SNP rs741301 increases the production of ELMO1 which promotes phagocytosis, with excessive production of extracellular protein (type 1 collagen and fibronectin), and diminishes cell adherence [24, 28, 37], thereby causing the development and progression of T2DM glomerulosclerosis. The control sample of Shimazaki et al. [28] was not in HWE as noted by Sulgi et al. [38], due to systematic differential bias in genotyping or population stratification within their samples. The same association was also found among the Chinese [26] and African Americans [27]. In the present study, there was no significant statistical association of rs741301 with T2DM nephropathy when the genotype was initially tested by conventional Chi2 test with df=2. Both control and case are in the HWE (p>0.05). Therefore, a null hypothesis was statistically accepted when tested with the other three models. Similar observation of no association was reported by [39]. Therefore SNP rs741301 is not a contributing risk factor to T2DM nephropathy among the Malaysian population.

5. Conclusion

An inflammatory process involving immune cells plays significant roles in the development and pathogenesis of DN among T2DM. Among the four genetic polymorphisms evaluated in the present study (CCL2-rs3917887, CCR5-rs1799987, ELMO1-rs74130, and IL8-rs4073), rs4073 (T>A) of IL8 is associated with the Indians only while rs1799987 (G>A) of CCR5 was associated with Chinese.

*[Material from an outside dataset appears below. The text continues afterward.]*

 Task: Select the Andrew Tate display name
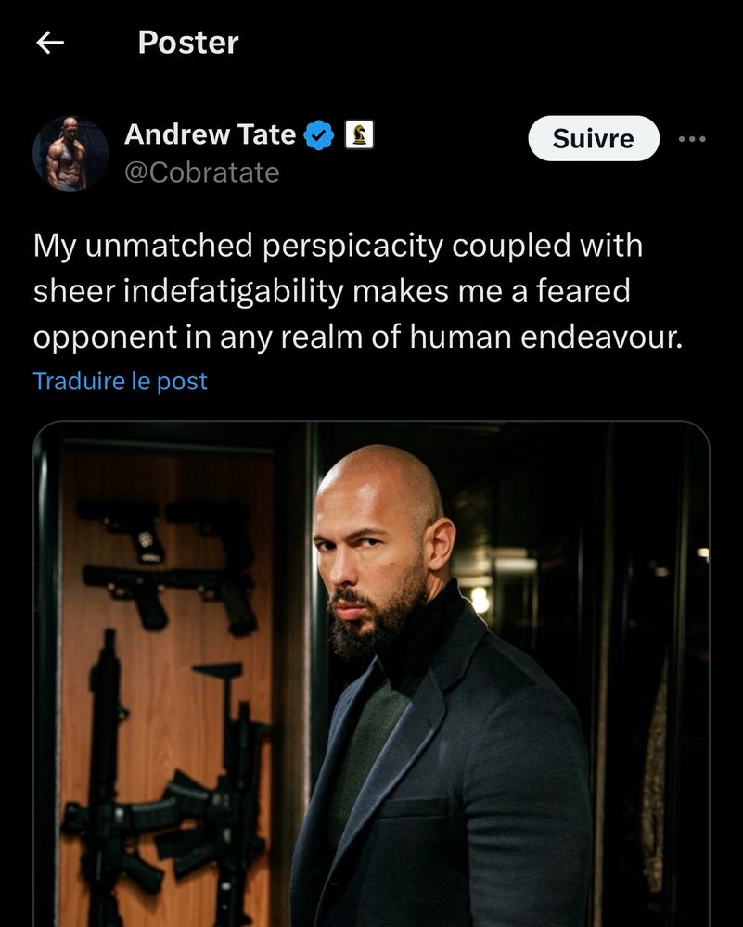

The additive model was the best model for the mode of inheritance of all the genes. Nevertheless, the contribution of genetic variants differs across ethnic groups or background.

Data Availability

The data used to support the findings of this study are included in the article.

Conflicts of Interest

The authors declare no conflicts of interest.

Acknowledgments

The authors express sincere appreciation to the Ministry of Health Malaysia for providing the research grant and the Department of Pathology, Blood Bank, and Medical Clinic of Hospital Tuanku Ja’afar for the technical support. The authors also acknowledge that the same patient cohort participated in another study for oxidative stress-related polymorphisms (in press article).